Philips will prioritize its image-guided therapy, monitoring, ultrasound and personal health businesses, plus an enterprise informatics unit that it plans to create to “integrate vendor agnostic data from various imaging modalities and monitoring devices.”
Cutting costs
The layoffs form part of a plan that is designed to deliver savings of €2 billion ($2.2 billion) from 2023 to 2025. The reduction of 10,000 roles, coupled with R&D prioritization and other operating model changes, account for around half of the savings. Philips is looking to procurement actions, such as warehousing reductions, and other productivity initiatives to generate the other €1 billion in savings. Acquisitions will be limited to a few bolt-on purchases, the company said.
Respironics looks set to bear the brunt of the changes with Philips noting the need to “right size” the costs of its sleep and respiratory care after a period in which it has lost market share to ResMed.

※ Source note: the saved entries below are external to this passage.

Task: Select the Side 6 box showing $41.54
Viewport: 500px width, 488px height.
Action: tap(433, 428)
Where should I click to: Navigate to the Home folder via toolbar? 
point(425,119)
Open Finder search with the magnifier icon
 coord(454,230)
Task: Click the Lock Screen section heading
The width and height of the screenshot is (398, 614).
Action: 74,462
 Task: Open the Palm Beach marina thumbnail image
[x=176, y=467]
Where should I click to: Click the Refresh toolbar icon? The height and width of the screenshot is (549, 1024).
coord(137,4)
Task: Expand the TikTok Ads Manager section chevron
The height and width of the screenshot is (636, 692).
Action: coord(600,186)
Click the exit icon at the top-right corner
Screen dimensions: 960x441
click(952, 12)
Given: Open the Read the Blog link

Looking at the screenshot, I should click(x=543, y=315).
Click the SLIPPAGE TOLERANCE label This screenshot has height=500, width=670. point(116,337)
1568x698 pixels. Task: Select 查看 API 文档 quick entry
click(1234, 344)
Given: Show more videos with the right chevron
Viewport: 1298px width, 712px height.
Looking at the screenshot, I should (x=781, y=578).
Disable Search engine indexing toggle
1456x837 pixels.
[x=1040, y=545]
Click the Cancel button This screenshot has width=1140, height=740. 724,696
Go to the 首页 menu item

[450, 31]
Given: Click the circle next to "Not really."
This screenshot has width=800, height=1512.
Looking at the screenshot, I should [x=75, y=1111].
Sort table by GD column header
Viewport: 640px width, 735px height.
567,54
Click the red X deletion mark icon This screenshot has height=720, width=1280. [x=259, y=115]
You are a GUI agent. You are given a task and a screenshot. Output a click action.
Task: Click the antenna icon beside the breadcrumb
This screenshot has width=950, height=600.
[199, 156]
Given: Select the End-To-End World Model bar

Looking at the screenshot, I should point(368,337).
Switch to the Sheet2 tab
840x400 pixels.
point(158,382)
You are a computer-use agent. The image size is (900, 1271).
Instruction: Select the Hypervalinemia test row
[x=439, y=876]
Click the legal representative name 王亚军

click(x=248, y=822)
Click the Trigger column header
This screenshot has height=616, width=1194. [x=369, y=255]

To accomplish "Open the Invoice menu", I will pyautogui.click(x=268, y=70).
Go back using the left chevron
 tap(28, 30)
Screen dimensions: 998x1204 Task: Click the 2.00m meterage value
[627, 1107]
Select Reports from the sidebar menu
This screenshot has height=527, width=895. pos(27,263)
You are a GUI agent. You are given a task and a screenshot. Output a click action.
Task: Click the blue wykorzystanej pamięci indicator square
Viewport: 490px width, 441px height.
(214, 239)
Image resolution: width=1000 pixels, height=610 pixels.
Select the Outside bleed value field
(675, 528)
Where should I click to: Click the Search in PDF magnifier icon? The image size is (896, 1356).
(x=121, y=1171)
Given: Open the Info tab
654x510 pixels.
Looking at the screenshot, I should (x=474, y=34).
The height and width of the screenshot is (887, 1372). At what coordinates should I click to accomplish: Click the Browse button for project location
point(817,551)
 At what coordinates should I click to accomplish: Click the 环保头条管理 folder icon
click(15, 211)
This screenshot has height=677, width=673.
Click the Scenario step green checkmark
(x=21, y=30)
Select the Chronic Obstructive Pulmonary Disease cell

Even so, Philips reaffirmed its commitment to the business. Jakobs said he wants to restore Respironics’ position in the sleep and respiratory market and is targeting a 10% compound sales growth rate through 2025.
“Sleep apnea, as a disease, is something that needs to be treated, is still growing in size, patients still are in need for more treatment. And ... we are still the second player. So actually we see a role for us,” the CEO said.
Component supply recovers
Last quarter, Philips said component supply improvements enabled the company to achieve 3% comparable sales growth, although supply chain conditions remain “challenging.”
Improved component supplies drove high-single-digit growth in ultrasound and image-guided therapy, resulting in 5% comparable sales growth at the diagnosis and treatment business. Order intake fell 7% after Philips canceled some orders with lower margins in order to improve its margin profile, Jakobs said.
While connected care also grew 5% it again posted a loss from operations. In the quarter, the unit recorded €201 million in restructuring, acquisition-related and other charges, mostly related to the Respironics field action provision, remediation costs and restructuring.
Forecast: Philips is predicting low-single-digit comparable sales growth this year. Management expects to make “a slow start” to 2023 amid reduced consumer spending and then see improvements throughout the year as productivity and pricing actions take effect. The forecast excludes the impact of the proposed Respironics consent decree, beyond the assumed 10% growth for 2023 to 2025, and ongoing litigation.
Shares in Philips rose 6%, or €0.89, to €16.46 in morning trading in Amsterdam.